▶ **TRY IT**
Please repeat exactly the lines from the one containing "You are a computer-use" to the end of the entries below, both included, and omit all pictures.

(SUPPLIED RECORDS Opens)

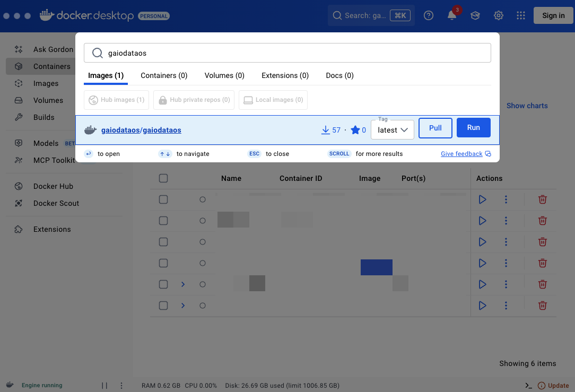This screenshot has width=575, height=392.
Task: Start the first container with play icon
Action: (482, 199)
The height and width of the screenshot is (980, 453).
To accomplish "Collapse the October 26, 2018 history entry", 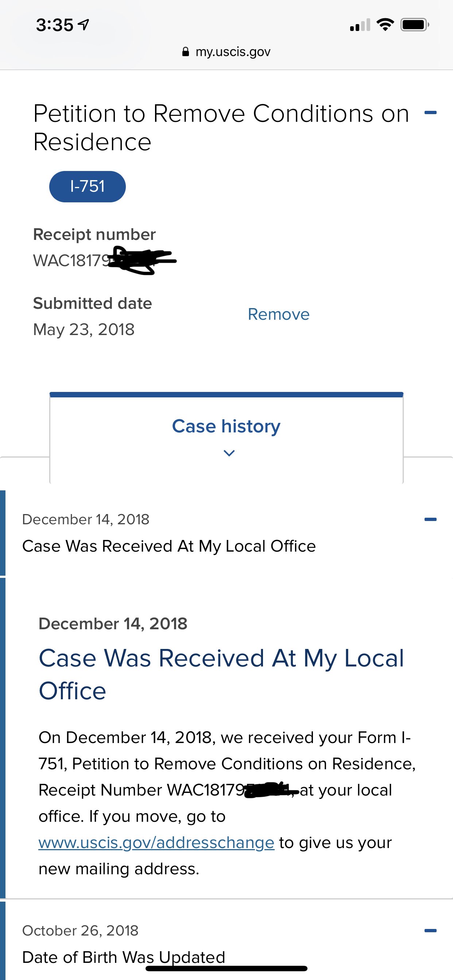I will pos(430,931).
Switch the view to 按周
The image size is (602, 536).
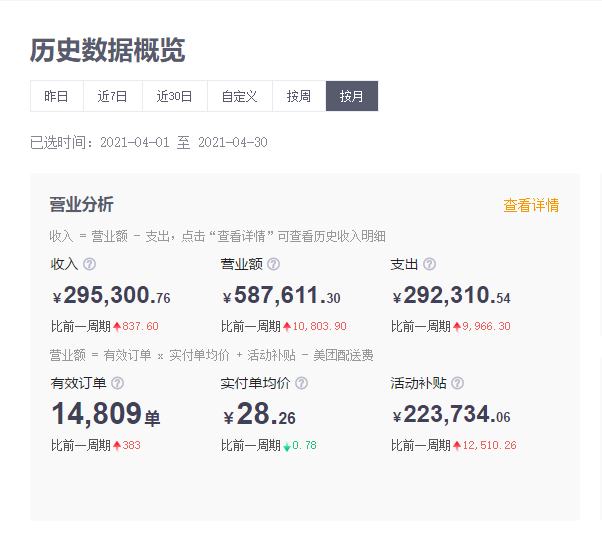299,96
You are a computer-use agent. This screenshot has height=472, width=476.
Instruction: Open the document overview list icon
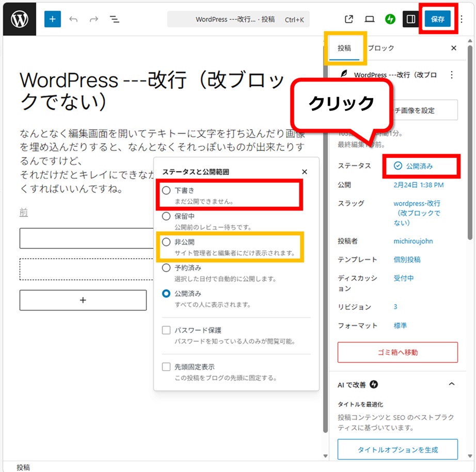click(115, 19)
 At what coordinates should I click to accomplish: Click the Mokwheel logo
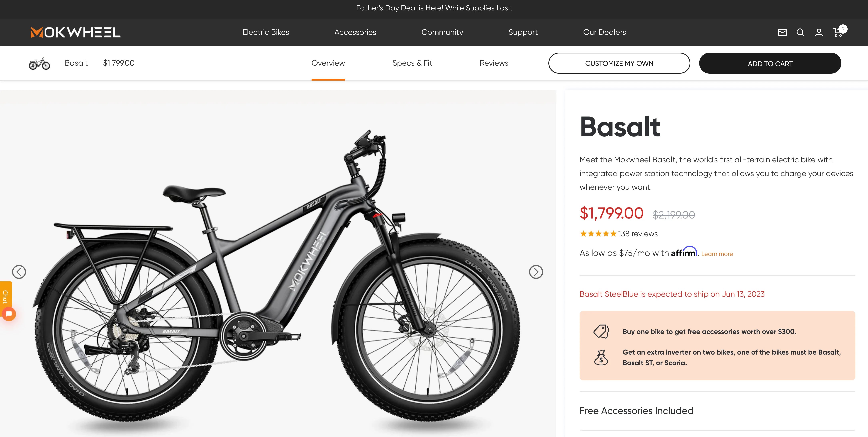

(SUPPLIED RECORDS Closes)

▶ **ANSWER TO THIS TASK**
You are a computer-use agent. This screenshot has height=472, width=476.
Instruction: Open the document overview list icon
click(115, 19)
 At what coordinates should I click to accomplish: Click the Mokwheel logo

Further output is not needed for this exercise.